= Beaumont le Maître =

Naval officer

Beaumont le Maître was a French Navy officer. He fought in the Indian Ocean under Suffren during the War of American Independence, notably captaining the 64-gun Ajax at the Battle of Trincomalee from 25 August to 3 September 1782 and Saint Michel at the Battle of Cuddalore on 20 June 1783.

== Biography ==
Born the family of a gally captain, Beaumont le Maître joined the Navy as a Garde-Marine on 12 January 1766. He was promoted to Lieutenant on 13 March 1779.

With the outbreak of the Fourth Anglo-Dutch War, France and the Dutch Republic found themselves allied against the Kingdom of Great Britain. The Dutch expected the British to send an expeditionary force to try and capture their Dutch Cape Colony, and Suffren was given command of a 5-ship squadron to reinforce it. Beaumont le Maître was a Lieutenant on the 64-gun Vengeur, under Forbin).

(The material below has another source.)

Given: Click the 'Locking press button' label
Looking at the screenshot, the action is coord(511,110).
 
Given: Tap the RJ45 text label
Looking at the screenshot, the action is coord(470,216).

After the Battle of Negapatam of 6 July 1782, Suffren replaced four of his captain, among whom the ailing and possibly senile Bouvet de Précourt. Suffren chose Beaumont le Maître to replace him as captain of Ajax.

Beaumont le Maître commanded Ajax at the Battle of Trincomalee. Suffren was pleased with his performance.

Beaumont le Maître then transferred to Saint Michel, which he commanded at the Battle of Cuddalore on 20 June 1783, again with distinction.